Some people have a natural ability to look good on video. It’s not necessarily about being physically attractive either. Yes, those fortunate to have been born with good genetics do have some advantages, but physical beauty does not necessarily translate to looking good on video.
Some people just “pop” onscreen. They seem to genuinely enjoy being in front of the video camera and know how to put their “best self” forward. This skill comes naturally to some, but for most of us, it is a learned skill.
In this article, I will share the secret of knowing which angle is most flattering for your face (something I have considerable experience with as a fitness/features cover model etc). You may not know this, but celebrities who are filmed for a living have learned which facial angles and expressions work best for them, and they take care to present this angle to the camera most of the time.
No One is Perfect
No one has a perfectly symmetrical face. But, we all have a “best side”. Film directors know this and they study their leading actors to figure out the best side to film people on. Most celebrities don’t have perfect symmetry, but film directors know how to “work around it” and film them on an angle where the less flattering side is minimized e.g. Meryl Streep, Barbara Streisand, Shannon Doherty, Paris Hilton.
I admire actors who resist pressure from studios to undergo cosmetic surgery and insist on keeping their own unique look. However, these people are fortunate – they have a team of people around them coaching them how to look good on camera. I’m going to teach you how to do this for yourself, so you can focus on delivering your video presentation without being self-conscious about your appearance!
How do You Find Your Best Side?
- Hold your digital camera at arm’s length and take a large number of still photos of your face from different angles; front on, right profile, left profile and all the angles in-between
- Now do this using your video camera and slowly turn your face from side to side while keeping your eye on the lens. Combine this with slowly lifting your chin up and down, and tilting your head on various angles
- Use extreme angles and tilts. Notice how your nostrils dominate the shot if you tilt your head back too far, or how you get a double chin if you tilt your head towards your chest. Play around with extremes so that you have a reference point of “what not to do”. You may get a good laugh in too!
- Now view and playback all your images frame by frame and save each image. Notice that you are drawn to some shots and not so much to others. This will be an (intuitive) indicator of your best angle/s. Narrow your choices down, and try to select which angle is most flattering for you.

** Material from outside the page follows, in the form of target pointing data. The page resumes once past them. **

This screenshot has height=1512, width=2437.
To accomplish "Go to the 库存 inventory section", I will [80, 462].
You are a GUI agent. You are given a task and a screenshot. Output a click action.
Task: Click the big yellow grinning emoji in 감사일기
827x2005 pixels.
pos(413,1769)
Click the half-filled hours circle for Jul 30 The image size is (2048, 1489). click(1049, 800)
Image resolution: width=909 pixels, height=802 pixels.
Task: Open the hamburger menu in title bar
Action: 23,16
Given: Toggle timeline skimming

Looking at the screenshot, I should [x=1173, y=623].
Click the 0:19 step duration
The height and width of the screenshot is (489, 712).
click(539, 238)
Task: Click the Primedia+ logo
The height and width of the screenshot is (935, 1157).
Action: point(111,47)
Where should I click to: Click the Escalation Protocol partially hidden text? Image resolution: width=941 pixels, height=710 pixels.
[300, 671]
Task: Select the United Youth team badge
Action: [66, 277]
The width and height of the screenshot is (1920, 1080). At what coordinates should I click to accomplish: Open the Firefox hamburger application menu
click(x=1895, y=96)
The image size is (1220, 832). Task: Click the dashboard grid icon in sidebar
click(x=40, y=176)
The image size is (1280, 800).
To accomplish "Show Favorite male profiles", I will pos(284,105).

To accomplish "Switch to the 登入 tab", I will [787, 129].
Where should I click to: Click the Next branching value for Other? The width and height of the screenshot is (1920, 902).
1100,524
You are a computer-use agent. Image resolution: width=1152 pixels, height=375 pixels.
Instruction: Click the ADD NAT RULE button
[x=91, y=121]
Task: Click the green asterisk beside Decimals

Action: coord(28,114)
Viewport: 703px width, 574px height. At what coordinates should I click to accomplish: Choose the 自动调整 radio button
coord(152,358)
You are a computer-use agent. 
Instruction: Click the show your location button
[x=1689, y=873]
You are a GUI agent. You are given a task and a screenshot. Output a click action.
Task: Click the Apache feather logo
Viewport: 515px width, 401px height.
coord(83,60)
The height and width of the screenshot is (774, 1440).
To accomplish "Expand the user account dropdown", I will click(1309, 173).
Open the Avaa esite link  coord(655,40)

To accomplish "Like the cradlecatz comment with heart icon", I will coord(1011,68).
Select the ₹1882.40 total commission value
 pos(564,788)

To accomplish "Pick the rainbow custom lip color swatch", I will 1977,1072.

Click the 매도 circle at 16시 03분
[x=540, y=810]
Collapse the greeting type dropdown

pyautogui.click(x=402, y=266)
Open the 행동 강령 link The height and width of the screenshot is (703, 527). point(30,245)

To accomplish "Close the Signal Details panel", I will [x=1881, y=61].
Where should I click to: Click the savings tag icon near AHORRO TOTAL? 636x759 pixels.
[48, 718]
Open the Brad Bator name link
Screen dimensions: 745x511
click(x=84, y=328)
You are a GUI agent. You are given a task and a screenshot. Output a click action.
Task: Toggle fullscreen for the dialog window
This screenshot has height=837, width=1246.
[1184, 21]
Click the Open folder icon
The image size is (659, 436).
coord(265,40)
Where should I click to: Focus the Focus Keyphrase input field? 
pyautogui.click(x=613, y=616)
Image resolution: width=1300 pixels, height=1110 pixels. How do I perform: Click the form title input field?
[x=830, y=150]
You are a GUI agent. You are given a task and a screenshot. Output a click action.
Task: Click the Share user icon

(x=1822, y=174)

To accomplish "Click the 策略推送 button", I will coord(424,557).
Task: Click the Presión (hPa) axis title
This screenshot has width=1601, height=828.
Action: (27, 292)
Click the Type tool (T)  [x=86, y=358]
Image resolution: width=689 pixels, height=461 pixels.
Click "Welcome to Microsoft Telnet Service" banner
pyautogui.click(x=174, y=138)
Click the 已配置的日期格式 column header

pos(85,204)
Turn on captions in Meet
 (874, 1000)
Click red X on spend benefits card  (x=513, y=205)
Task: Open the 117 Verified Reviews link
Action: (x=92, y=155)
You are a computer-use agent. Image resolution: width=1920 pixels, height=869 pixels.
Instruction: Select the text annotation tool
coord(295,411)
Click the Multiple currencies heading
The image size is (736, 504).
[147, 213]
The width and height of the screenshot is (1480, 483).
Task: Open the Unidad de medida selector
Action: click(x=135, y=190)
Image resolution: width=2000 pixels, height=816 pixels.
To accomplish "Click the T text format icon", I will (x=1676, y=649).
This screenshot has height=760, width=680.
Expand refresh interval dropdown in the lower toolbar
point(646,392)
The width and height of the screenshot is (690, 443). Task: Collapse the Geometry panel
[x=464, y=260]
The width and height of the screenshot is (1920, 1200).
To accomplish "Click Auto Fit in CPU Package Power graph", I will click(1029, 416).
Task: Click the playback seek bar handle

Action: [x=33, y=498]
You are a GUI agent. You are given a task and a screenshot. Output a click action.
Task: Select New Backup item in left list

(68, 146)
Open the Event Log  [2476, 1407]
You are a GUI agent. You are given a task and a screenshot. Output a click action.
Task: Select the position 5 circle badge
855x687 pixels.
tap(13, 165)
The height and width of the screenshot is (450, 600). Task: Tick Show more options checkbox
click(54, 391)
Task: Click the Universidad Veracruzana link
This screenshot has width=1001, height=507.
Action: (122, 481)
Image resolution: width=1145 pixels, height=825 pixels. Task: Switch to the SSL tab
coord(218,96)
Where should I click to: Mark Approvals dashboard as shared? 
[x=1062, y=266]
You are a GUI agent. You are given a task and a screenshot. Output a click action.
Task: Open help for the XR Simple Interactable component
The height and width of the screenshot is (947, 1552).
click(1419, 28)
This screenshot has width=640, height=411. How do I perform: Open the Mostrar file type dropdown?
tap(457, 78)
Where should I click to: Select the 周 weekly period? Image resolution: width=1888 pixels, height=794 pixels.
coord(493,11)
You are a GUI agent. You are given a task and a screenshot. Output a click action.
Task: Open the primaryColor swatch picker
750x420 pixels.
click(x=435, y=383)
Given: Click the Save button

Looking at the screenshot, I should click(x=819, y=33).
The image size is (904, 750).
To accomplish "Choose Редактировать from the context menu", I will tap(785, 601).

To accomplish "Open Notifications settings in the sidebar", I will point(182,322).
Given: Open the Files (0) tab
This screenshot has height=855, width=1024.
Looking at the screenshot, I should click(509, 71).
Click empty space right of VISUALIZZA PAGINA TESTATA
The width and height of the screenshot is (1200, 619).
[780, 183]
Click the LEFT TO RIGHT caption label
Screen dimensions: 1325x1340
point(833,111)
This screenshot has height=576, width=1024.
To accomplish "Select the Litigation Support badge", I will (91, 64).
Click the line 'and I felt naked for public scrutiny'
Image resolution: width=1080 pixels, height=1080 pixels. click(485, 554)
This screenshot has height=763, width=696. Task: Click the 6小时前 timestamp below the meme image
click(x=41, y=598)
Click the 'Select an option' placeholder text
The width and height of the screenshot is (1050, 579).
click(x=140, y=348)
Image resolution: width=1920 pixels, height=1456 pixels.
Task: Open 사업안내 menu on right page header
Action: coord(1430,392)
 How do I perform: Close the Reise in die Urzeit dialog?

Once you have chosen your best angle, make sure you are filmed from this angle wherever possible – e.g. if you are being interviewed or if you are addressing the video camera directly, you can (subtly) position yourself to present your best angle/side to the camera.
“Work Around” Tips
- If you have a large nose and it makes you feel overly self-conscious on video, you need to avoid being filmed in full profile (side on) shots. Any side turns you make with your head will need to be subtle. Where possible, make sure that both eyes can see the video camera lens
- Keep your chin up and level to reduce the appearance of a double chin. Lengthen your neck, and position yourself so that the camera is at eye level or slightly above. As a bonus, this also helps reduce the appearance of dark circles under the eyes.
- Always face your light source – good lighting will make you look GREAT on screen! It fills in facial shadows, brings light to your eyes and can make hair look shiner on some angles
- Always wear make-up when appearing on video – this rule also applies to men. See: Let’s Make Up! How to Look Good in Your Video Presentations and Look Good on Video. Make Up Techniques for Men and Women.
Practice, Practice, Practice
Then it’s up to you to practice showing your best angle in front of the mirror or on video wherever possible. You may feel silly at first, great! It means that there is a little self-consciousness coming to the surface – so process it. Doing mirror work gets you comfortable with how your viewers will perceive you until showing your best angle to the camera becomes totally natural for you.
Many clients come to me saying they hate (their words) the way they appear on the video screen. I help them to view themselves more objectively, and coach them how to film themselves in the most favorable way so they feel more confident and deliver better video presentations.
I encourage my clients to take the focus off themselves and instead put their focus on delivering their message – i.e. how much value they are offering to their viewers and how they want their viewers to feel after watching their videos etc.
No matter what, learn to love the way you look. You are terrific!
It has taken me many years to learn what works and what doesn’t on video – from giving auditions, to working as a TV actor and presenter, cover and fitness model; to being a talent agent; to working behind the camera in talent casting, where I have observed literally thousands of individuals trying out for TV commercials; to working in post-production edit suites as part of an advertising firm.
No matter what, learn to love the way you look. Inner confidence is such an attractive quality having it will really enhance your on-screen presence.